- **COMPITO ASSEGNATO**
Trascrivi senza alcuna modifica il passo del testo sull'assedio di Cividale che parte da "A Cividale si" e prosegue fino a "stupro con un’astuzia." compreso.

- **BLOCCO DI TESTO**
:::::

Nel 610 gli Avari invadono il Friuli, sconfiggono i Longobardi e uccidono il duca Gisulfo II, che cade in battaglia nel vano tentativo di difendere il suo territorio; subito dopo pongono l’assedio alla capitale, Cividale, sulle rive del fiume Natisone.
A Cividale si sono rifugiati la vedova del duca, Romilda, e un certo numero di persone non combattenti, soprattutto donne e bambini; le speranze di resistere sono poche, stante la schiacciante superiorità del nemico; per cui ben presto la duchessa decide di intavolare trattative e di addivenire a una resa patteggiata, forse con la promessa di risparmiare il saccheggio alla città e la riduzione in schiavitù degli abitanti.
Invece gli Avari, una volta entrati in Cividale, non risparmiarono né cose, né persone; rubano tutto ciò che trovano, incendiano la sventurata città e conducono via, schiavi, perfino i figli di Romilda, quattro maschi e quattro femmine; i primi riusciranno poi a fuggire dalla Pannonia e a tornare in Friuli, le seconde si sottraggono allo stupro con un’astuzia.
La loro madre, comunque, subisce la sorte peggiore: dopo essere stata torturata e violentata, a turno, da ben dodici guerrieri, viene impalata alla presenza del re nemico, Cacano, il quale, dopo averla posseduta per una notte, non si trattiene dallo schernirla con parole insultanti, mentre la condanna al tremendo supplizio.

:::::

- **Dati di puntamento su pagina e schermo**
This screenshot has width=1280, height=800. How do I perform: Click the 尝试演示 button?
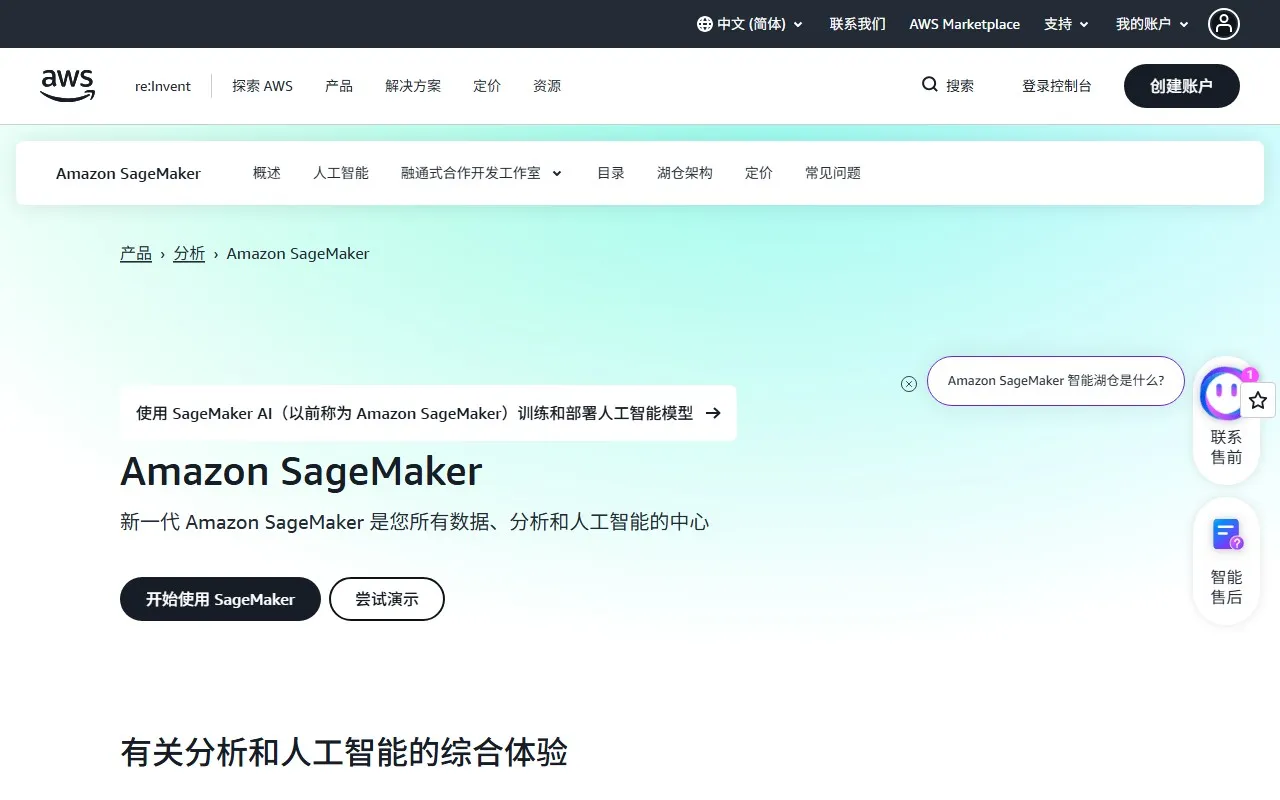386,598
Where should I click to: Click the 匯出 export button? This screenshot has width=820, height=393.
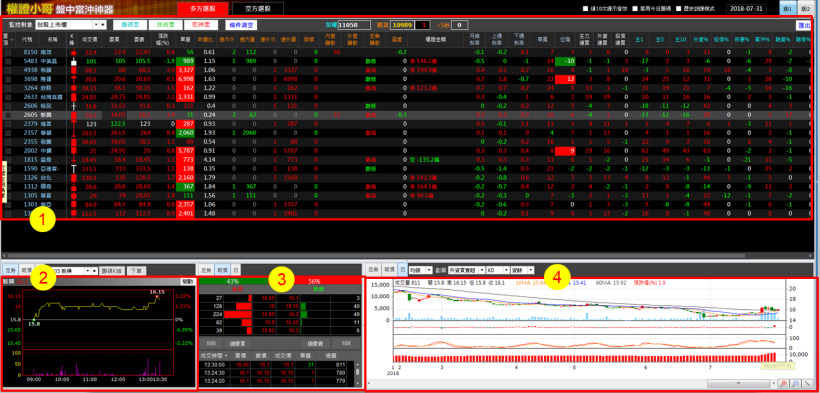(x=803, y=25)
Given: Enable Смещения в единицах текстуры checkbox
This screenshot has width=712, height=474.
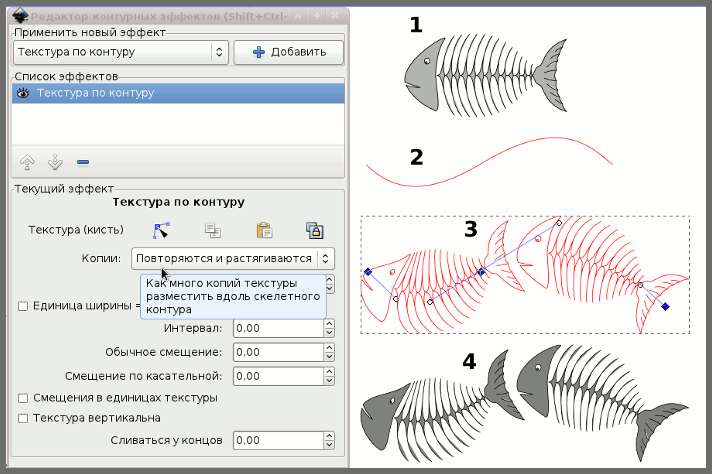Looking at the screenshot, I should [x=23, y=397].
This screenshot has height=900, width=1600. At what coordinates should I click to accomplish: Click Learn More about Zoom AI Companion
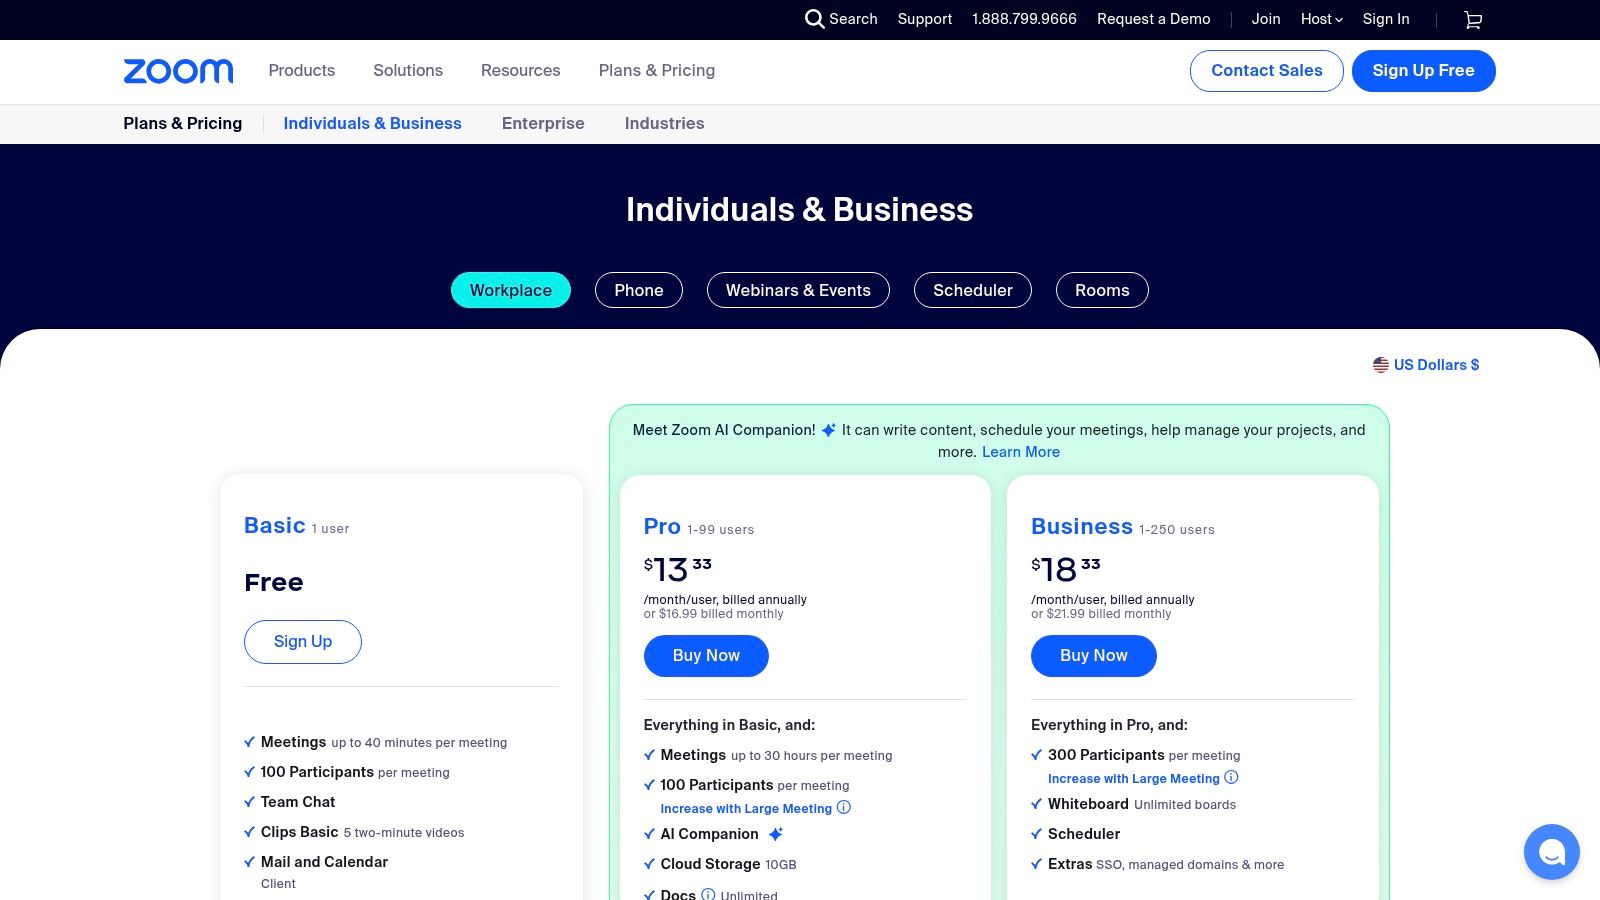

:::::

- **RISULTATO FINALE**
A Cividale si sono rifugiati la vedova del duca, Romilda, e un certo numero di persone non combattenti, soprattutto donne e bambini; le speranze di resistere sono poche, stante la schiacciante superiorità del nemico; per cui ben presto la duchessa decide di intavolare trattative e di addivenire a una resa patteggiata, forse con la promessa di risparmiare il saccheggio alla città e la riduzione in schiavitù degli abitanti.
Invece gli Avari, una volta entrati in Cividale, non risparmiarono né cose, né persone; rubano tutto ciò che trovano, incendiano la sventurata città e conducono via, schiavi, perfino i figli di Romilda, quattro maschi e quattro femmine; i primi riusciranno poi a fuggire dalla Pannonia e a tornare in Friuli, le seconde si sottraggono allo stupro con un’astuzia.